Cristina Cruz. Professor. IE Business School

7 September 2007

According to the GEM Project (Global Entrepreneurship Monitor), the most important international observatory in the world for entrepreneurship, entrepreneurial activity in Spain is developing slowly but positively, with around an average of 600,000 enterprises and/or businesses appearing each year.

This is undoubtedly good news, although what really matters is the final net figure, i.e. not counting the enterprises that disappear each year. The figures are optimistic, since, according to the GEM report, new Spanish enterprises reduced their ´mortality´ rate by 16.2%, which confirms that the entrepreneurialism phenomenon is entering a healthy stage. Despite this positive trend, ´fledgling mortality´ rates among enterprises remain very high, since the statistics show that approximately just over half the businesses created in Spain remain in operation four years after they have begun their activities.

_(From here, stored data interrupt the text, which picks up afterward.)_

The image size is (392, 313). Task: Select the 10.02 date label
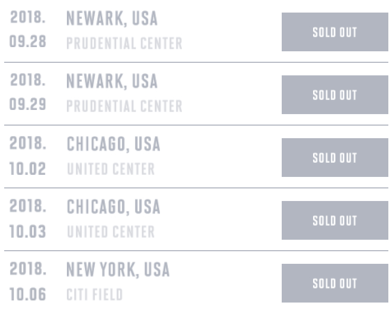tap(28, 169)
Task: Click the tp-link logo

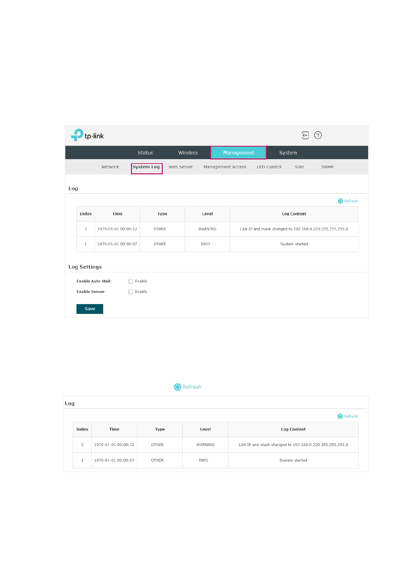Action: (x=87, y=135)
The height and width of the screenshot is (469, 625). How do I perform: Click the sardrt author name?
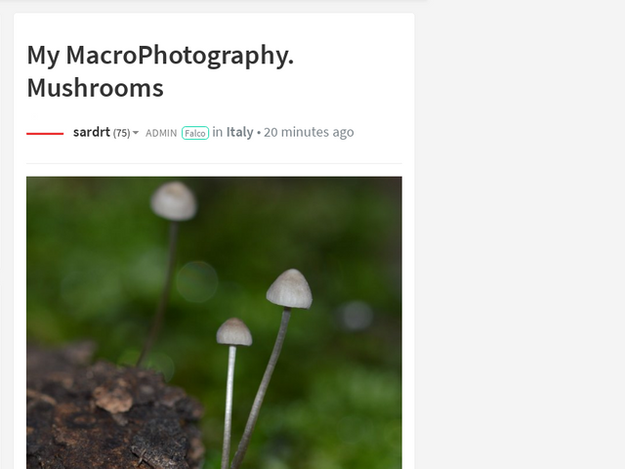tap(92, 132)
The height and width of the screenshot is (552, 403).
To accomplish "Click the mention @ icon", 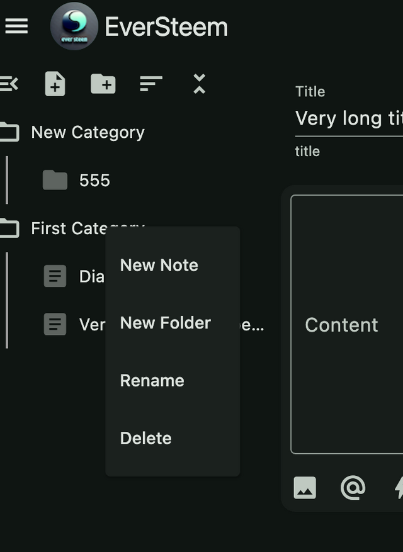I will [353, 488].
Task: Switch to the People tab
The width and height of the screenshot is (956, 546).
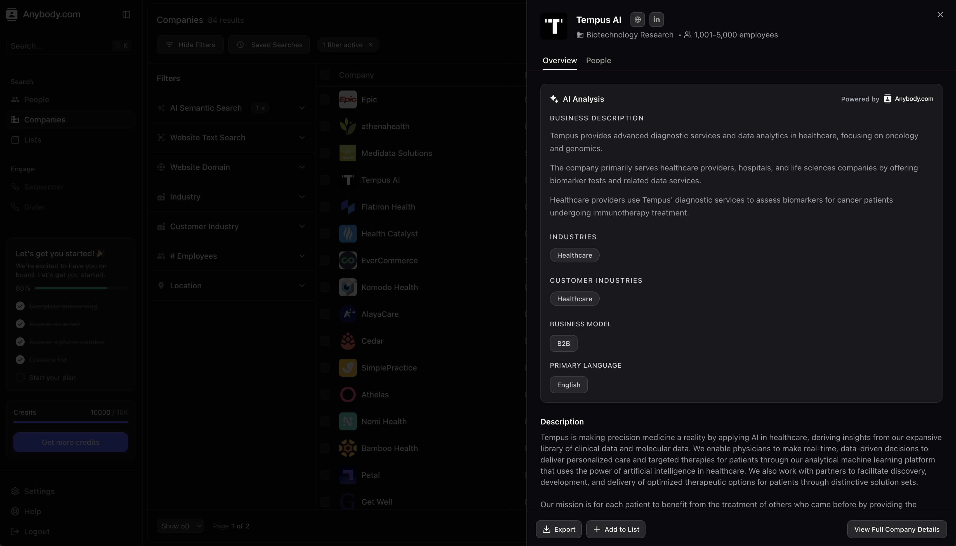Action: point(598,60)
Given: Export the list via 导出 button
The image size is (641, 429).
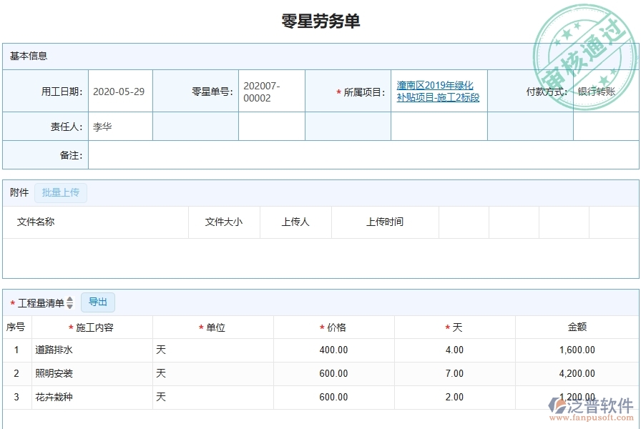Looking at the screenshot, I should 98,302.
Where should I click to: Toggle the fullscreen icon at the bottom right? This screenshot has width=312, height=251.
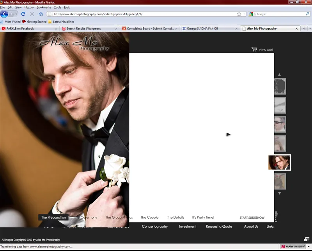pyautogui.click(x=307, y=239)
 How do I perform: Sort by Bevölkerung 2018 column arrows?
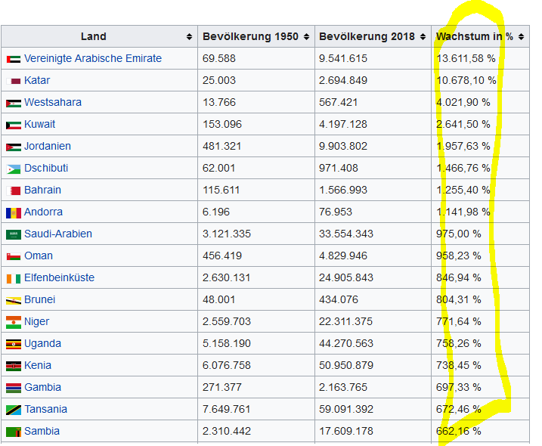click(x=423, y=36)
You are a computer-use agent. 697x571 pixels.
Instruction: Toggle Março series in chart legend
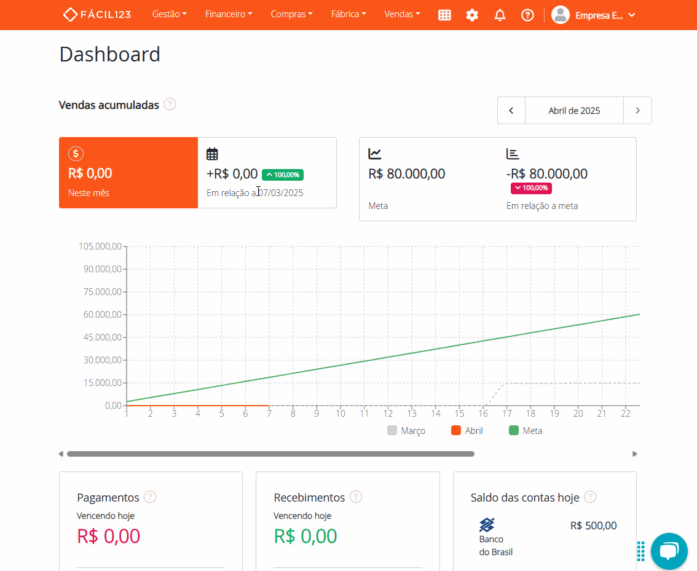(x=406, y=431)
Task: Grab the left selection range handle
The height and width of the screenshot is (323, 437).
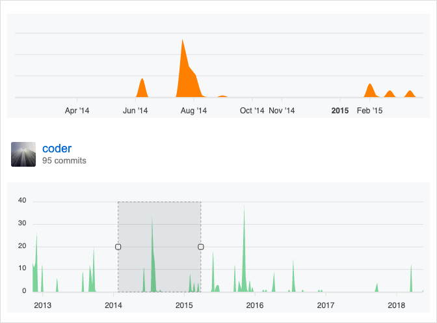Action: point(118,247)
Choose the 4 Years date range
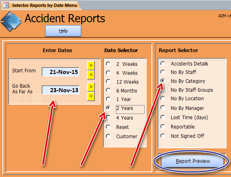Screen dimensions: 231x177 [x=108, y=118]
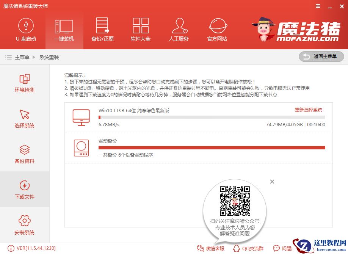Image resolution: width=348 pixels, height=254 pixels.
Task: Select the 备份资料 sidebar icon
Action: click(x=24, y=154)
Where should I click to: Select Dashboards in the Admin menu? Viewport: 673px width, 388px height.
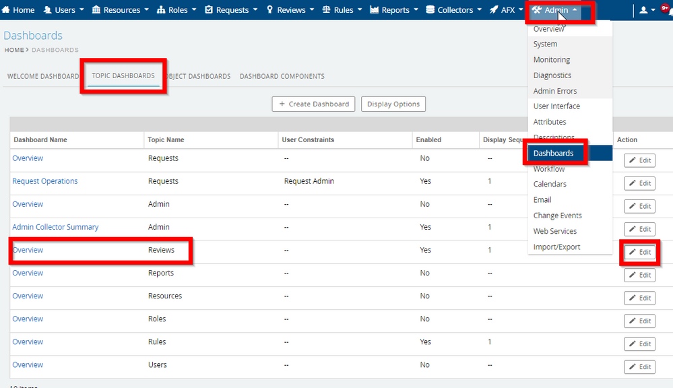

The problem is that enterprises often focus on growing, but not on how they should grow. This phenomenon is even more acute in periods of economic boom, when the abundance of opportunities for growth focuses entrepreneurs´ attention on top-line results, i.e. on increasing turnover, while neglecting other factors related to profitability and efficiency. This is when the enterprise faces a serious problem: uncontrolled growth.

The fact is that growth is not a panacea that solves everything and, taken to extremes, it can be counter-productive, since over-expansion can also be responsible for failure in business. Errors in production, in the pre-sales and after-sales system, internal and external communication problems, cash-flow problems, employee demotivation, clients not attended correctly, lost clients, etc. make entrepreneurs wonder how they should grow without becoming victims of success.

The answer is not obvious and there are no unique formulas, but an analysis of businesses that have managed to successfully overcome this period of internal crisis caused by ´turnover obsession´ suggests that planning, staff training and market focus constitute the three basic factors that can help a company absorb the negative effects caused by ´the curse of growth´, or even avoid them altogether. Consequently, it would appear that rather than growth itself, the circumstances of growth are what determine the risk of failure. Growing implies assuming risks, but in order to grow in a healthy way, risks must be calculated.